EXCERPTED PASSAGE:
#####

Representative of various social and economic groups in the Canary Islands including the UGT and CCOO unions and employers, CEOE and CCE, and the island Cabildos, on Monday afternoon, supported a new decree law from the Government of the Canary Islands that will make possible COVID test results certification controls on tourists who arrive onto the islands, whether foreign or or domestic, from within other Spanish territories.

Members of the President’s Advisory Council, said they are satisfied with the legal changes put forward by the regional Executive, chaired by President Ángel Víctor Torres, in order to ensure maximum health security for tourists who stay on the islands with prior presentation of a certificate that proves that they are not infected with the virus that produces COVID-19, in tourist establishments.

The President of the Canary Islands informed his Advisory Council on Monday that the regional government is preparing its own regulation to minimize the risks of incidence and spread of COVID-19 due to the possibility of imported cases. They plan to achieve this by obligating compliance with the requirement that all people staying in a regulated tourist establishment undergo, prior to their trip, a test that proves that they are not transmitting the disease, or that a test is done as soon as they arrive in the Archipelago.

“It is a very important decree law that is being prepared following Germany and Great Britain having lifted  restrictions on traveling to the Canary Islands,” said the president,  acknowledging the work done in recent weeks. For Torres, “the proposal is quite professional and adequate; it is the first document of its kind to be approved by an autonomous community”.

Through a decree-law of extraordinary measures, developed by the Ministry of Tourism to face the effects of the health and economic crisis produced by COVID-19, the Government of the Canary Islands will tailor its own response to the fight against the pandemic and its effects on the economy, already claiming broad social, business and political consensus regarding the protection of public health, both for the resident population and for visitors, in addition to supporting the Islands’ main economic sector: Tourism. Projecting confidence in travel and security to reactivate demand.

#####

(Stored items)
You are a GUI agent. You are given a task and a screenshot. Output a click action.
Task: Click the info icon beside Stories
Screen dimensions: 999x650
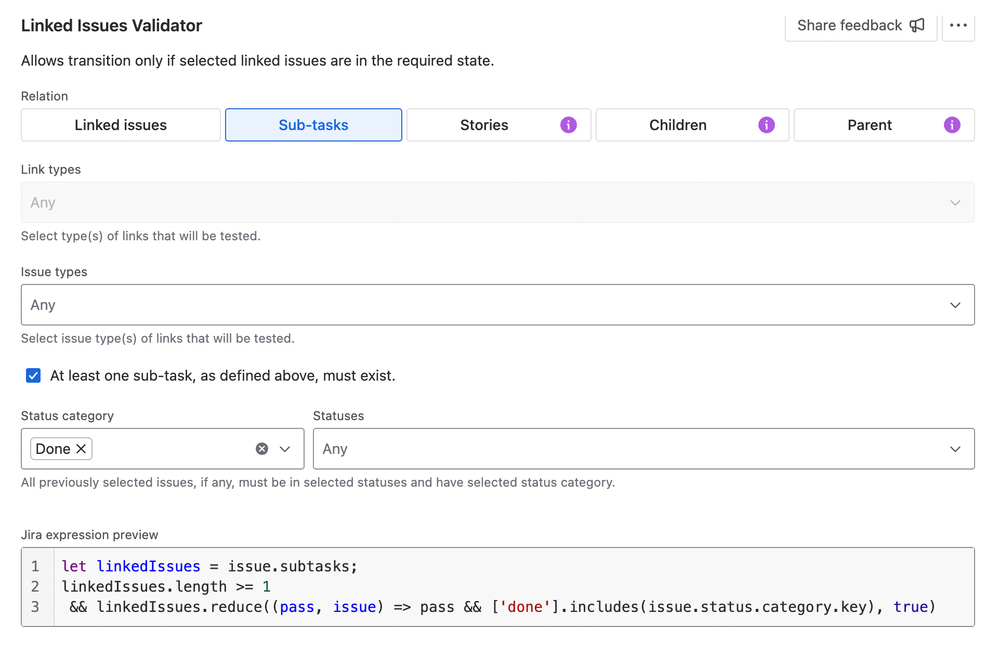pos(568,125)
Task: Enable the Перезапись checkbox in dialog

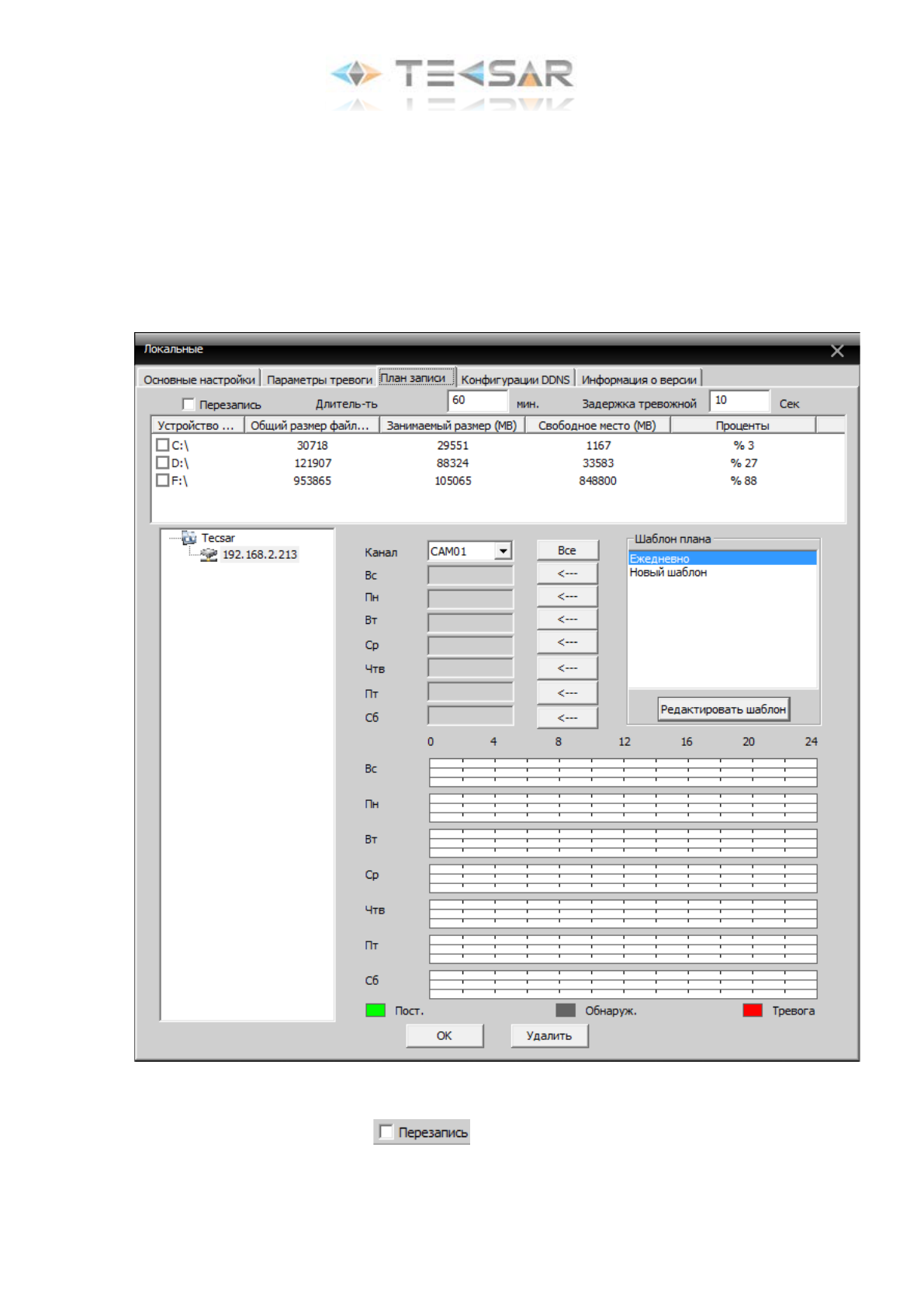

#####

REQUIRED ACTION A:
In the article on the Canary Islands COVID test decree, why is the regional government preparing its own regulation, and how does it plan to achieve that aim? Answer in one to three sentences.
REQUIRED ACTION B:
Continue the article on the Canary Islands COVID test decree from its final sentence.

WRITTEN ANSWER A:
The regional government is preparing its own regulation to minimize the risks of incidence and spread of COVID-19 due to the possibility of imported cases. It plans to achieve this by requiring everyone staying in a regulated tourist establishment to take a test before the trip that proves they are not transmitting the disease, or to be tested as soon as they arrive in the Archipelago.

WRITTEN ANSWER B:
Torres and Castilla address the Advisory Council, unions, employers and Island Cabildos

The details of the proposal were presented on Monday by the President of the Canary Islands, Ángel Víctor Torres, and the Minister of Tourism, Industry and Commerce, Yaiza Castilla, to the President’s Advisory Council, in a meeting also joined by representatives of the main island tourism employers and presidents of various town councils.

The Regional Tourism Minister explained that the formula to implement these controls “is based on three basic precepts; health security, commercial security for the agents that work in the sector and transparency in the information to which the client is entitled”, said Castilla.

The legal text proposed by the Government, which is expected to be approved as a decree-law in the Government Council this week, implies the modification of basic aspects and the extension of Law 7/1995, of April 6, on Tourism Management of the Canary Islands, and of Law 7/2011, on Classified Activities and Public Shows.

The changes will take account of the right of access to tourist accommodation and establishments, on the one hand, and the clients’ right to prior truthful information on the conditions of access, and on the other, a guarantee is sought that, for health reasons and in order to limit the impact on people’s health, the client must demonstrate a negative COVID test results certification that they are free of the virus, either at origin or, if that cannot happen, at destination, upon arrival.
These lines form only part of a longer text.